A ray of light traveling in the air has wavelength \[\lambda \] frequency n, velocity v, and intensity I. If this ray enters the water, then these parameters are \[{\lambda ^1}\],\[{{\rm{n}}^{\rm{'}}}\],\[{v^1}\] and \[I^1\] respectively. Which relation is correct?
A. \[\lambda = \lambda \]
B. \[n = {n^1}\]
C. \[v = v\]
D. \[I = I\]

Answer 1

Hint: Before we start addressing the problem, we need to know about what data has been provided and what we need to solve. Here they have given the wavelength, frequency, velocity, and intensity of a light ray traveling in the air. Then when it enters water these parameters will change, then we need to find the correct relation between them. Refraction is defined as the bending of light rays when it travels from one medium to another.

Formula used:
Expression of frequency is,
\[n = \dfrac{{{v_m}}}{{{\lambda _m}}}\]
Where, $v_m$ is the velocity in medium and $\lambda _m$ is the wavelength in medium.
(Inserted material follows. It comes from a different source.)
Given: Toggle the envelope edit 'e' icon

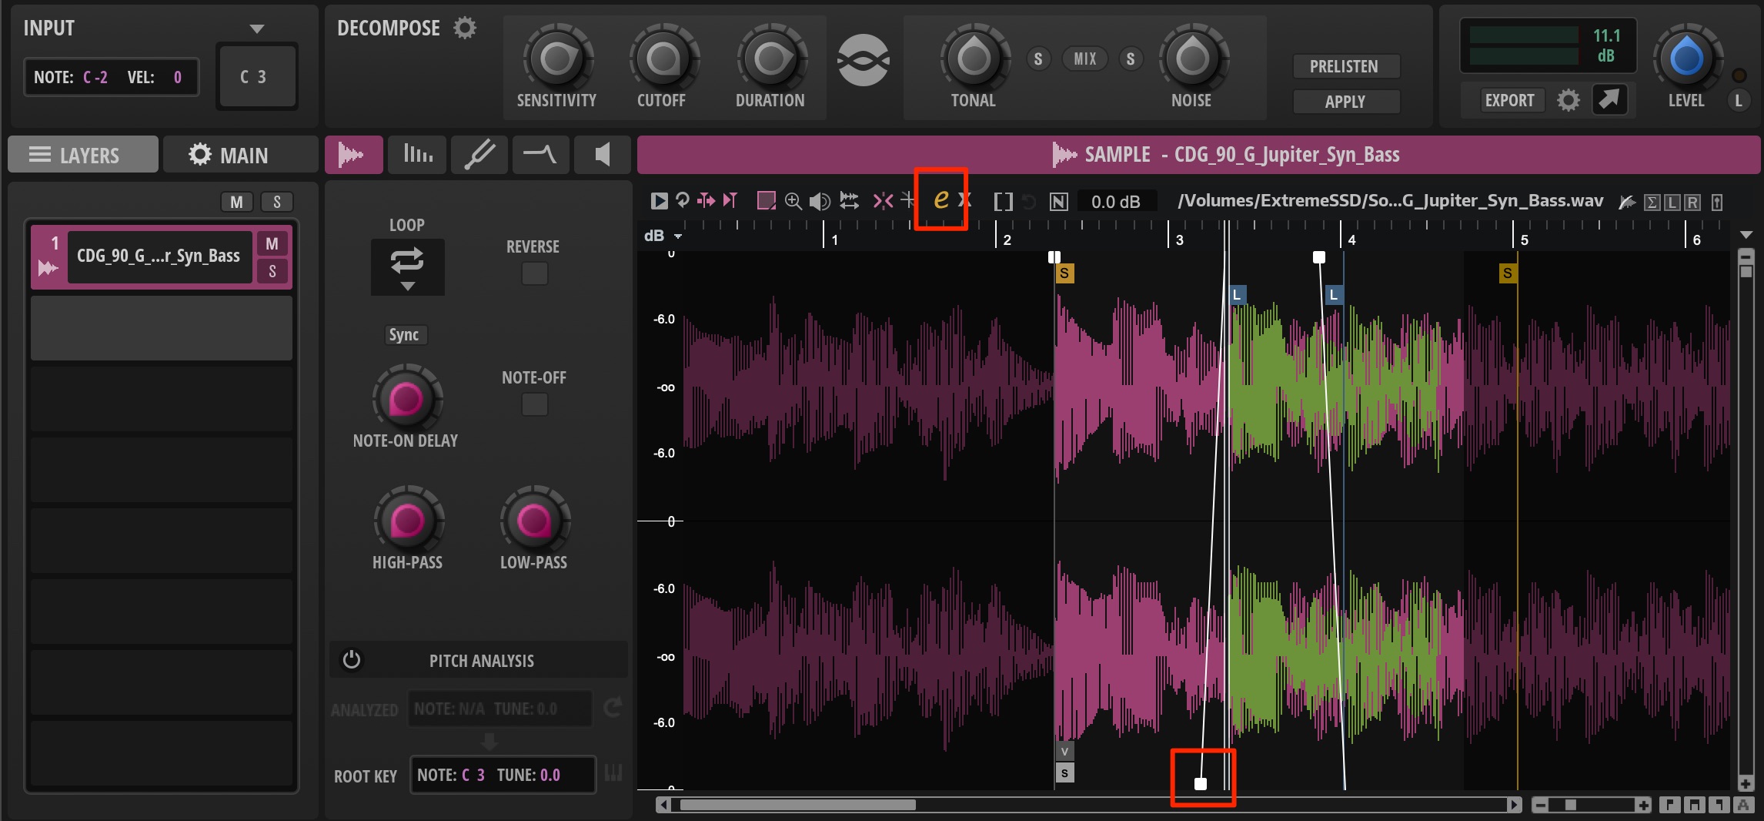Looking at the screenshot, I should [x=940, y=199].
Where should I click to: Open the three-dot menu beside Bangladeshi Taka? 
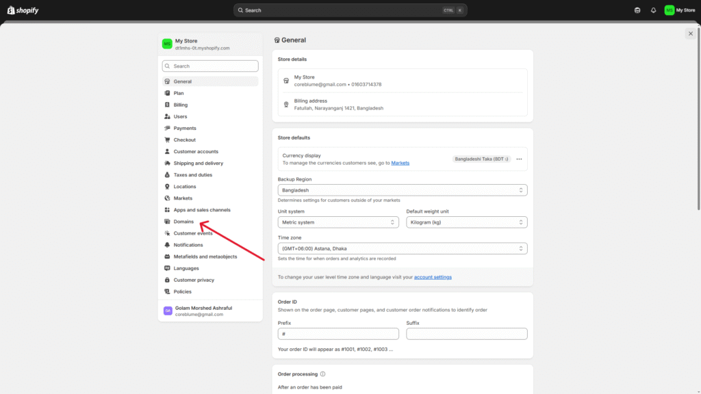click(519, 159)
Complete step by step solution:
We know that when the light travels from one medium to another medium the frequency will not change; it remains the same which means that frequency does not depend on the medium. By the equation of frequency we have,
\[n = \dfrac{\text{velocity in medium}}{\text{wavelength in medium}}\]
\[\Rightarrow n = \dfrac{{{v_m}}}{{{\lambda _m}}}\]

For air we have,
\[n = \dfrac{v}{\lambda }\] …… (1)
For water we have
\[{n^1} = \dfrac{{{v^1}}}{{{\lambda ^1}}}\] …... (2)
If we equate the equation (1) and (2) we get,
\[n = {n^1} = \dfrac{v}{\lambda } = \dfrac{{{v^1}}}{{{\lambda ^1}}}\]
\[ \therefore n = {n^1}\]
From this we can say that the frequency doesn’t change when it travels from one medium to another. Therefore, the frequency remains the same.
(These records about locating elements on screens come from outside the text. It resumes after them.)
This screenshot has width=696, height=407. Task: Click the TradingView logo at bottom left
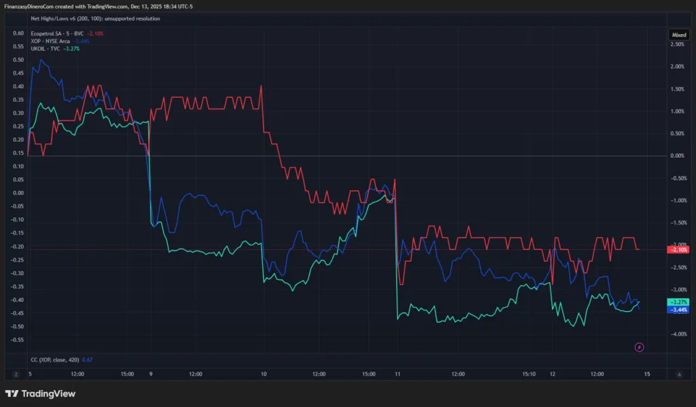(40, 393)
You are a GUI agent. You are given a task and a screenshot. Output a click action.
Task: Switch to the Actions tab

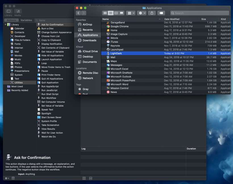[x=11, y=20]
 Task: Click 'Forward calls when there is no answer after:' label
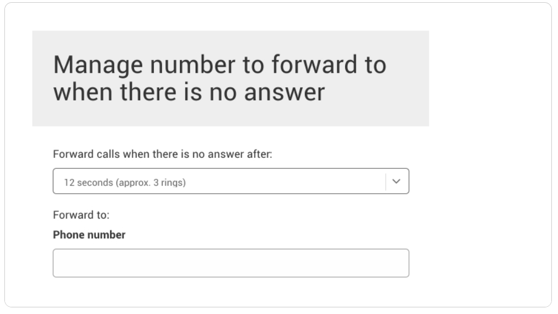point(163,154)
Hence, option C is the correct answer.

Note:When light enters from one medium to another medium there is a change in speed of light, this is the cause of refraction. When the light goes from air into water, it starts bending towards the normal because there is a reduction in its speed, that is, for a given frequency of light, the wavelength is proportional to the speed of a wave.